## ASSIGNMENT
The pictures do not belong in the copy. Restate all of the records word for word.

## RECORDS PROVIDED
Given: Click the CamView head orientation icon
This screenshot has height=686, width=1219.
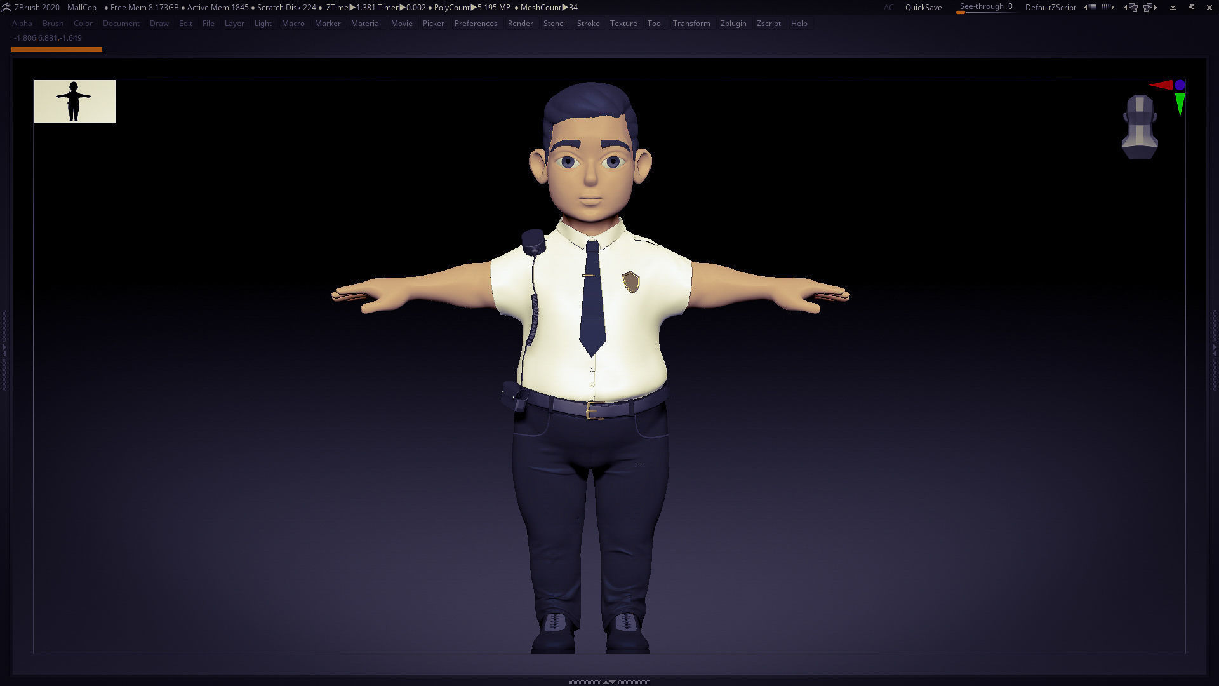Looking at the screenshot, I should pos(1140,126).
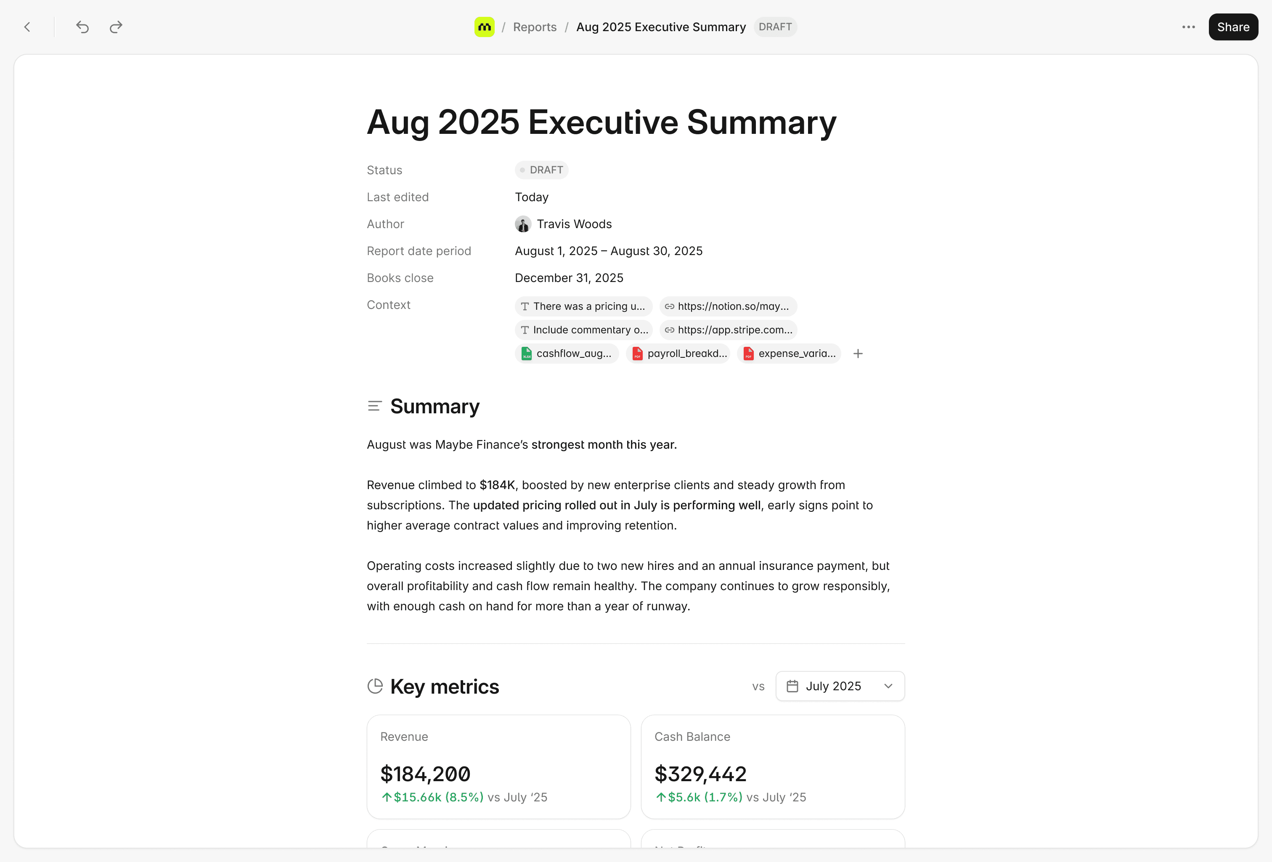The image size is (1272, 862).
Task: Open the three-dot more options menu
Action: point(1188,27)
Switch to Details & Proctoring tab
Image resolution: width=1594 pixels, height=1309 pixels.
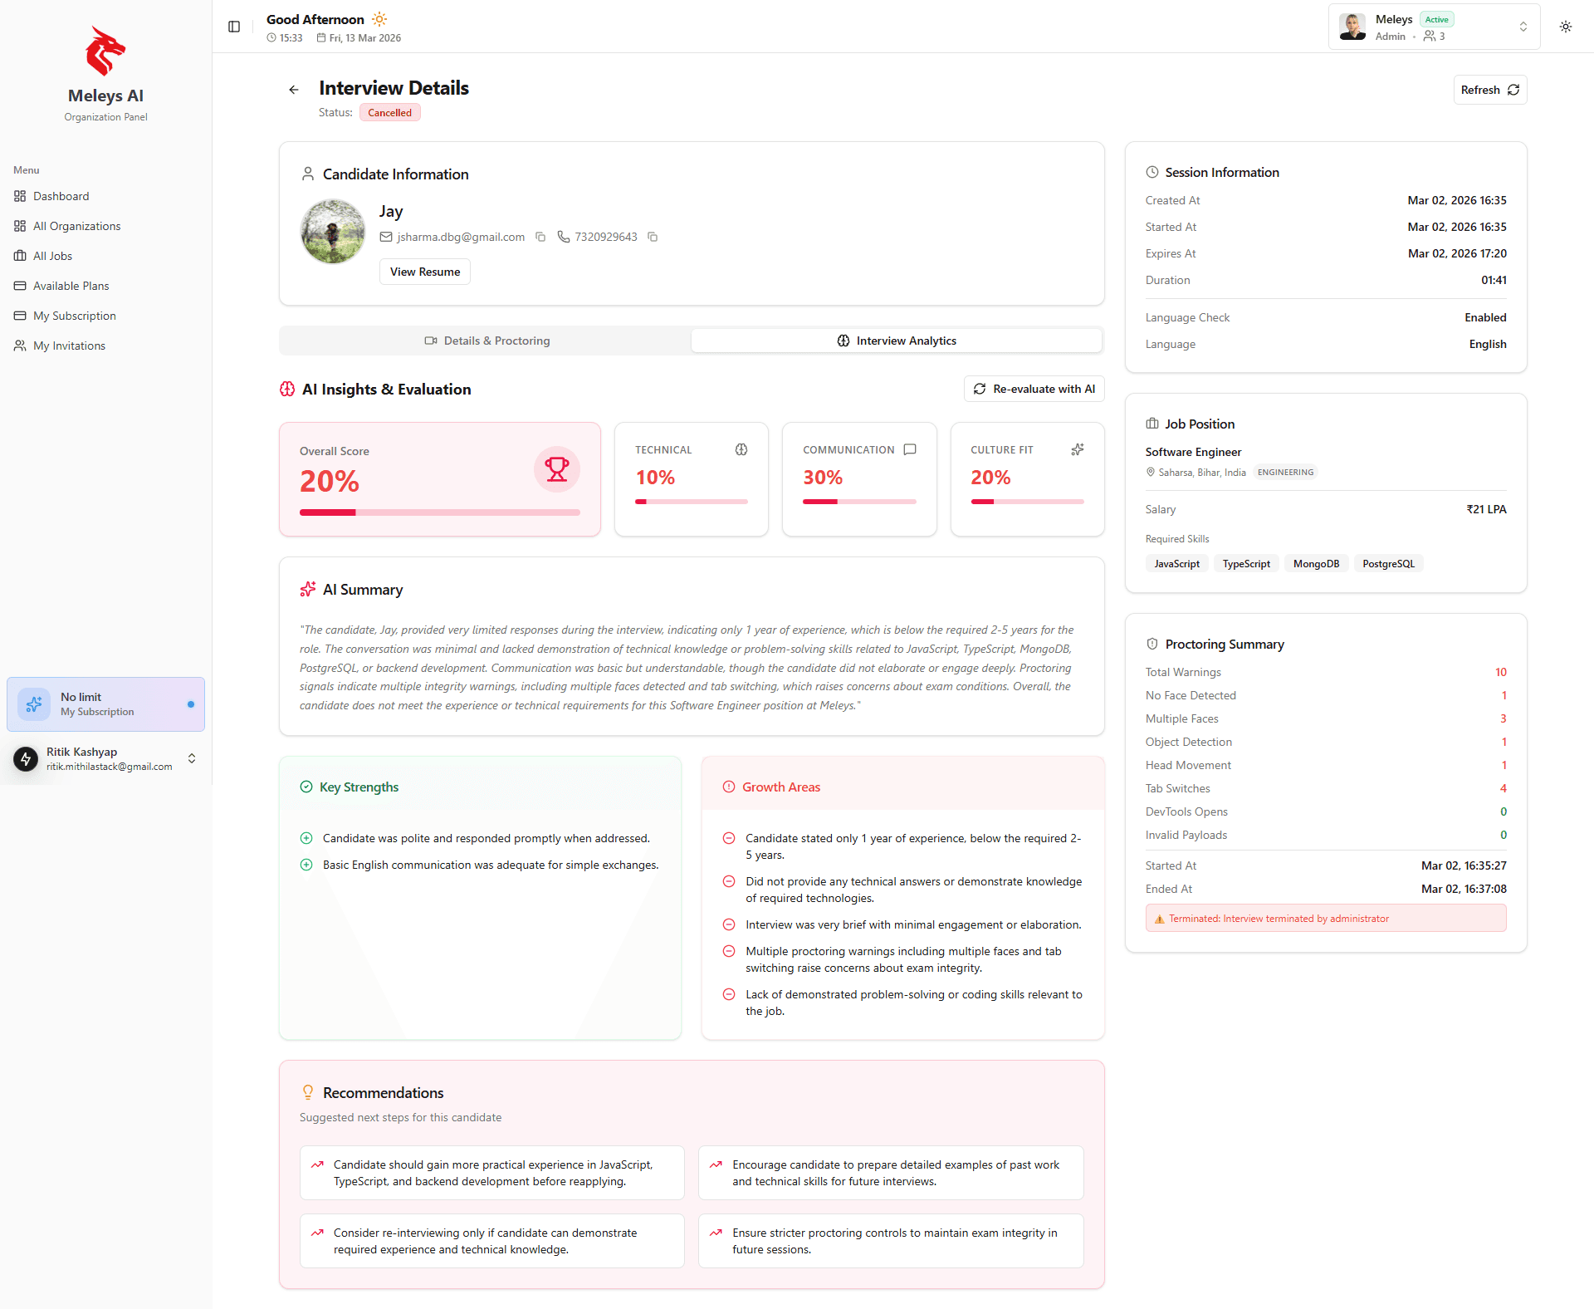(487, 341)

## SOLUTION FOR THIS EXERCISE
Given: Click the CamView head orientation icon
This screenshot has height=686, width=1219.
Looking at the screenshot, I should pos(1140,126).
The image size is (1272, 862).
Task: Open the three-dot more options menu
Action: point(1188,27)
Switch to Details & Proctoring tab
Image resolution: width=1594 pixels, height=1309 pixels.
(487, 341)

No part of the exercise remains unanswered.